July 12, 2016

MagentoMagento may be one of the best eCommerce platforms in the world, but that doesn’t mean it’s all that easy to use. Quite the contrary, setting up a storefront using Magento can be a complex, involved process which only technical experts can weather their way through. The results, however, are more than worth it – and there’s a reason for how complicated the platform is, at any rate.

The programmers wanted their platform to be extremely flexible and adaptable; a bit of extra complexity was a small price to pay for that.

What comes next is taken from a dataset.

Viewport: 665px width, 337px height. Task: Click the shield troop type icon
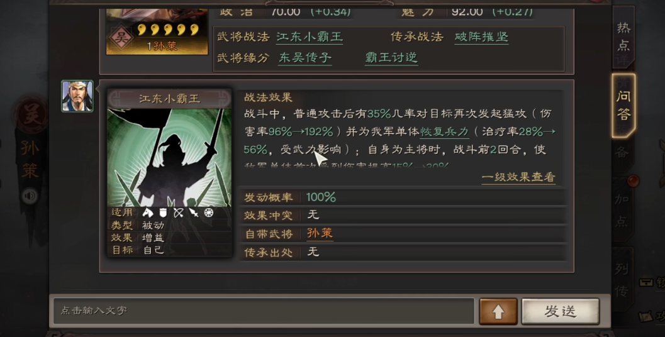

Regardless, Magento’s intricate nature means that it’s incredibly easy to mess something up if you don’t know what you’re doing. That’s why today, we’re going to go over a few of the most common errors, issues, and bugs you’re likely to encounter with the platform – and walk you through how to solve them.

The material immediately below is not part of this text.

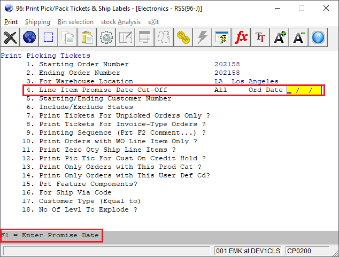Increase font size with A plus icon
Viewport: 339px width, 257px height.
click(x=280, y=37)
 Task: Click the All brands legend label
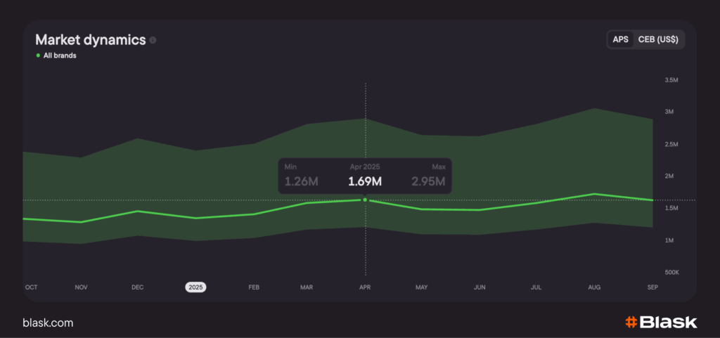pos(60,56)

Let’s get this show on the road.

SQL Queries Within Loops

The first entry on our list comes straight from the Magento team, who collected some of the biggest coding mistakes they noticed their clients making into a White Paper: “Conquer The 5 Most Common Magento Coding Issues To Optimize Your Site For Performance.” According to that White Paper, loops are particularly dangerous, because any mistake made within one is magnified and amplified.

“Expensive operations, such as SQL queries and redundant operations within loops are a common culprit of performance bottlenecks in Magento code,” the paper explains, listing execution of an SQL query as “one of the most computationally expensive operations. Running an SQL query in a loop will most probably result in a performance bottleneck.”

Avoiding this bottleneck is quite simple, thankfully – simply run a Magento data collection, instead. An example, using product IDs, can be found below:

$collection = Mage::getResourceModel(‘catalog/product_collection’)
->addFieldToFilter(‘entity_id’, array($this->getProductIds()))
foreach ($collection as $product) {

Invisible Categories

If you’re positive you’ve configured categories within Magento and they still aren’t showing up on your store’s frontend, it may well be that you haven’t placed them within the Default Category Editor. Simply navigate to the Default Category/Root Catalog section within your Admin Panel under the Manage Store tab, and then click on “Add Subcategory,” ensuring “Is Active” and “Is Anchor” are both set to yes.

Configuring Magento To Work With A New Domain

Changing your domain (or adding a new one) in Magento can be a massive headache if you don’t know what you’re doing – but it’s actually pretty simple once you figure out how everything fits together. In order to configure your installation for a new domain, you need to do the following:

  1. Go to your control panel, and edit the Magento database. You’re going to want to find core_config_data, and edit the first two fields (web/unsecure/base_url and web/secure/base_url, replacing your old domain name with the new.
  2. Clear the Magento Cache. Simply navigate to your Magento installation directory, then delete the cache folder under /var/.

Resetting Your Admin Password

Changing your admin password in Magento can be a little tricky – you’re going to need to run an SQL query through cPanel in order to do so. Go to phpMyAdmin, and type the following query, replacing UserName with your username and Pass with your new password.

UPDATE admin_user SET password=CONCAT(MD5('sGPass'), ':sG') WHERE username='UserName';

Changes Aren’t Reflected In The Frontend

If you’ve modified your XML or PHTML files and your frontend doesn’t seem to be keeping up with your changes, you may need to refresh the cache. Navigate to System/Cache Management, and then select “Refresh Caches.” Easy, right?

In Closing: Troubleshooting Tips For Working With Magento

I’d like to wrap today’s piece up with some tidbits from a rather fantastic Magento troubleshooting guide, courtesy of Demac Media’s Corey. See, there’s a process you can follow for figuring out what’s wrong with your installation if you run into trouble – and most of the time, it works pretty flawlessly. It goes a little something like this:

  1. Make sure your host’s file is updated to point to the site you’re actually working on.
  2. Check your cache/indexes, and flush the block cache. You might also consider disabling caches altogether, but only if you’re working solo.
  3. Check your logs.
  4. Use an IDE with a debugger.
  5. Talk it out with someone – maybe make a post on the Magento Community Forums?